# General polynomial of degree $n$ is irreducible from Gauss' Lemma

I'm studying "old-fashioned" Galois theory and the following is an elementary and fundamental problem to keep proceed with my studies. I'm really stuck at that question.

If $s_1, ..., s_n$ are independent variables over the complex field, then the general polynomial of degree $n$: $$f(x) = x^n - s_1x^{n-1} + \cdots + (-1)^n s_n$$ is irreducible in $\mathbb{C} (s_1, ..., s_n) [x]$.

My professor gave the following tip:

Use the following consequence of Gauss' Lemma: Let $R$ be a Unique Factorization Domain, $F$ its fraction field and $p(x) \in R[x]$ a non-constant primitive (i.e., the gcd of its coefficients is 1) polynomial. Then $p(x)$ is irreducible in $F[x]$ if and only if is irreducible in $R[x]$.

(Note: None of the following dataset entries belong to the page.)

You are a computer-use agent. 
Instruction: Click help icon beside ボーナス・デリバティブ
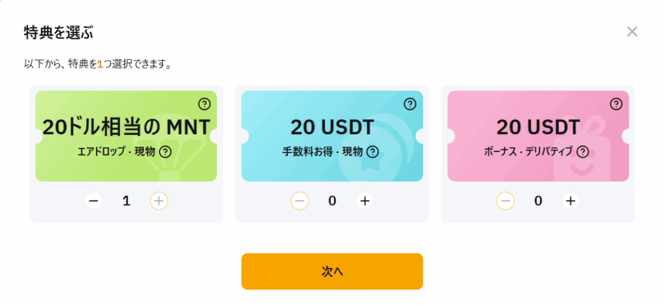pyautogui.click(x=583, y=151)
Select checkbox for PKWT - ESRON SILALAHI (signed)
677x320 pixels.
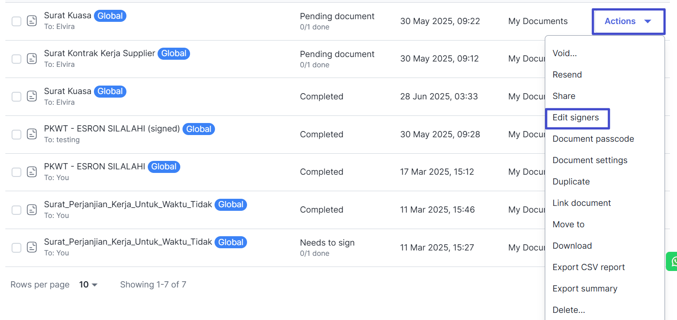pos(16,134)
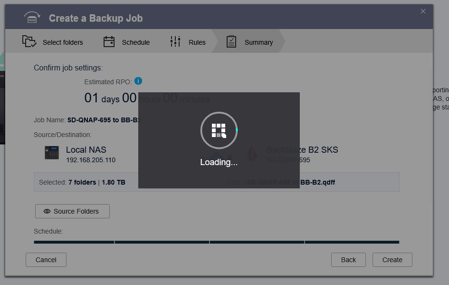
Task: Click the Summary checklist icon
Action: (231, 42)
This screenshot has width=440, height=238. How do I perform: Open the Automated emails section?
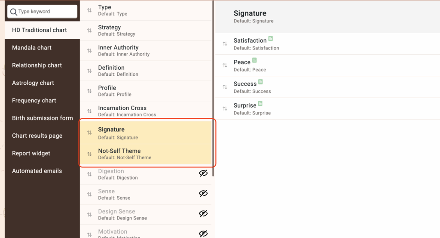point(37,171)
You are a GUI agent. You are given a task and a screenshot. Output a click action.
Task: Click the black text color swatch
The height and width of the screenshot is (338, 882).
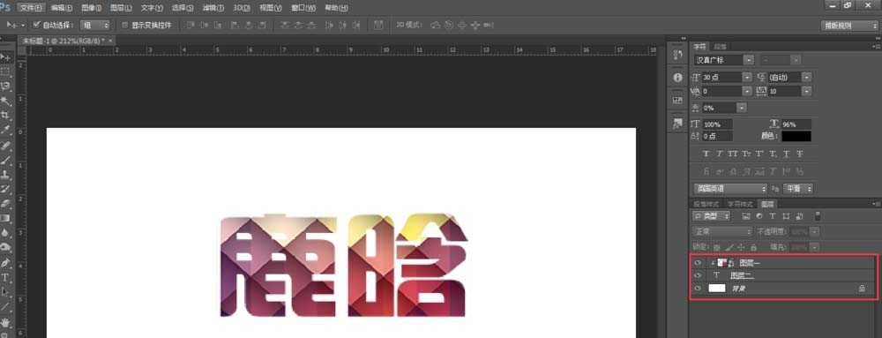coord(796,136)
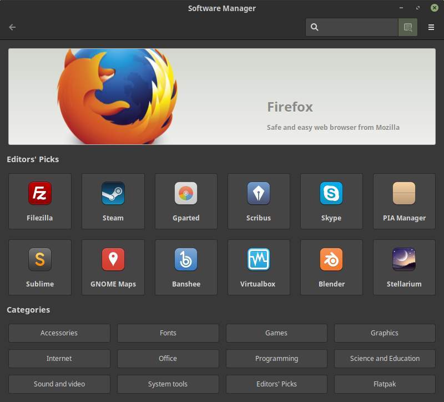Select the Stellarium app icon
444x402 pixels.
[x=404, y=259]
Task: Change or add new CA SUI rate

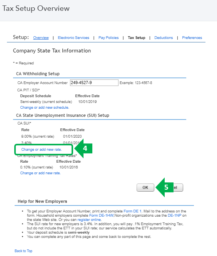Action: pyautogui.click(x=42, y=149)
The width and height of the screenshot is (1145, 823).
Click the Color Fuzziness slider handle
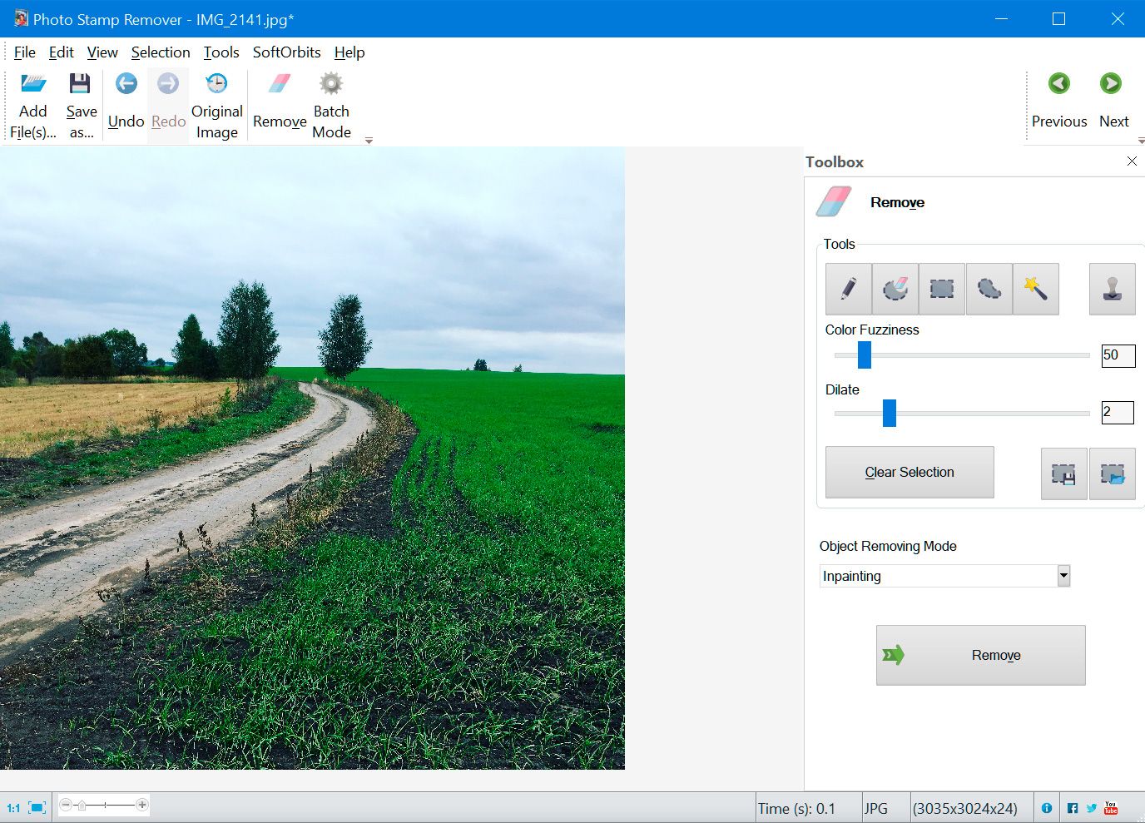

I think we also can use Girard's relations because of the format of the polynomial, I don't know.

Thank you

• You shouldn't use mathmode for text formatting. That is not what it's for, and it looks awful. – tomasz Apr 7 '15 at 21:58

Your teacher suggested to consider $f$ as element of $\mathbb{C} [s_1, ..., s_n] [x]=\mathbb{C} [s_1, ..., s_n, x]$. Thus $f$ becomes a polynomial in $n+1$ variables. It's obvious now that $f$ is irreducible since its degree as a polynomial in $s_n$ is one.